◆ Raw data
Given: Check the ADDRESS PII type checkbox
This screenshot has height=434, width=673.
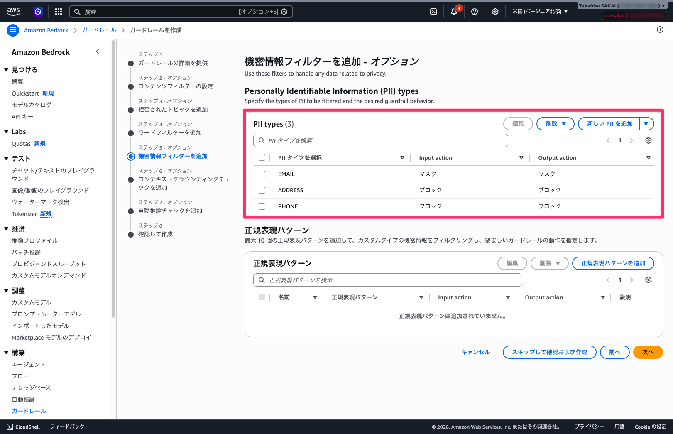Looking at the screenshot, I should click(262, 190).
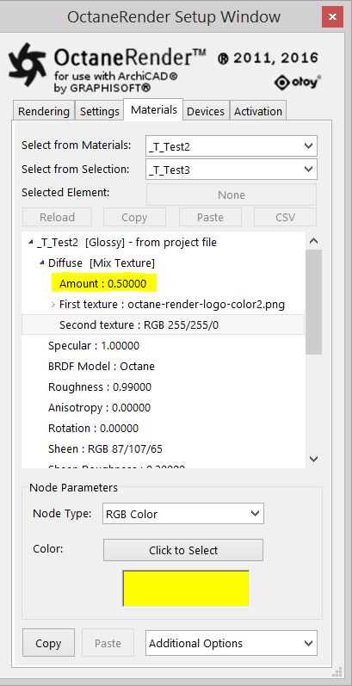This screenshot has height=686, width=352.
Task: Collapse the Diffuse Mix Texture node
Action: (41, 263)
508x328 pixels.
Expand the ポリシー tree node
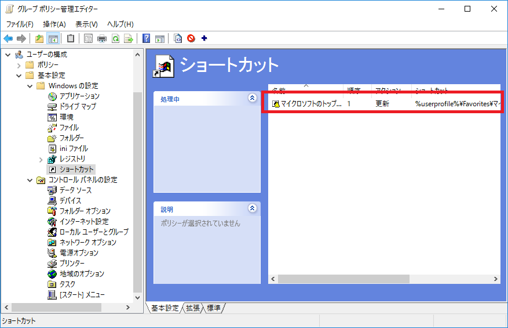(x=19, y=65)
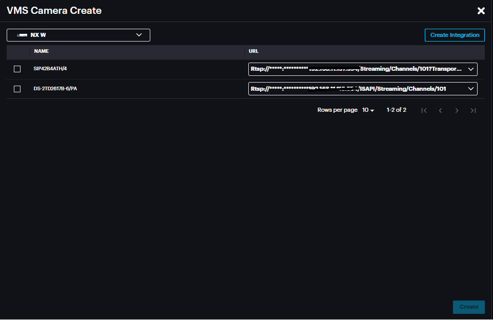This screenshot has width=493, height=320.
Task: Click the Create Integration button
Action: click(455, 35)
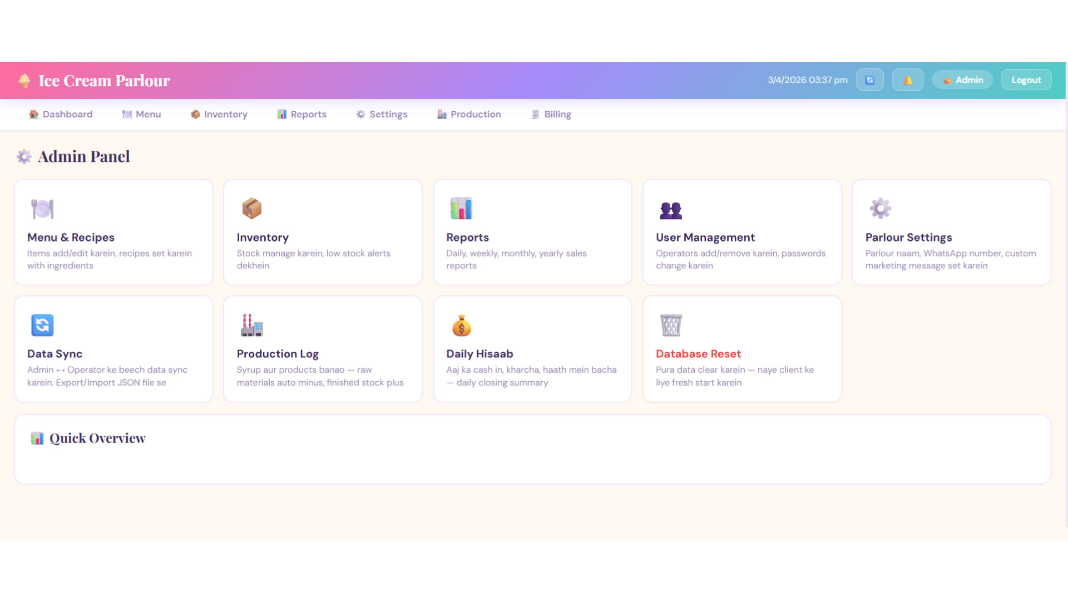
Task: Open User Management people icon
Action: click(x=670, y=210)
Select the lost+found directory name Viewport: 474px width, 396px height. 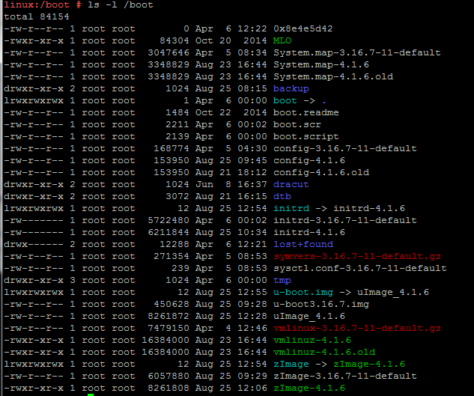[303, 244]
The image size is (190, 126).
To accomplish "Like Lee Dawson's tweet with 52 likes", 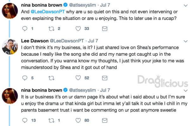I will (78, 78).
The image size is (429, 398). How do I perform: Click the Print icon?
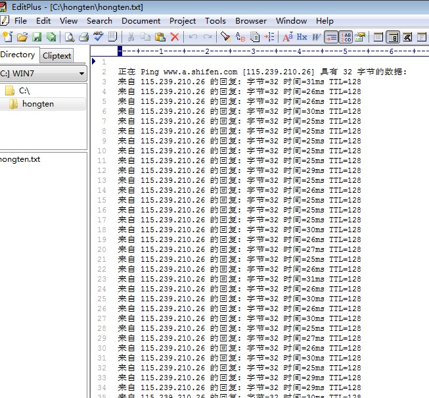point(83,37)
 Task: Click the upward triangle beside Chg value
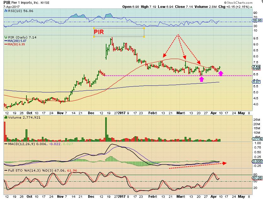point(251,7)
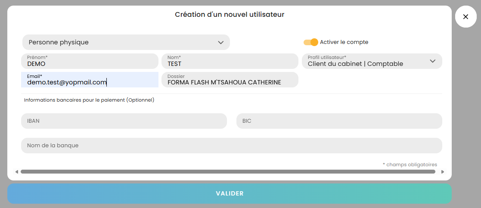Click the dialog title text

[230, 15]

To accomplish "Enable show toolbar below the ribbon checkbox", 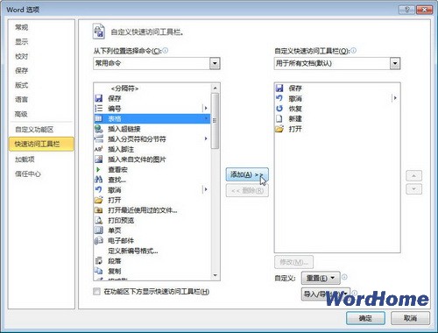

◆ Instructions for the task
Rewrite the lines starting with the line containing "Task: Click the upward" and going on through the end of the lines, changing "triangle" to "arrow" and keeping everything else the same. Leave the pictures out of your answer.

◆ Final answer
 Task: Click the upward arrow beside Chg value
point(251,7)
Click the dialog title text

[230, 15]

To accomplish "Enable show toolbar below the ribbon checkbox", 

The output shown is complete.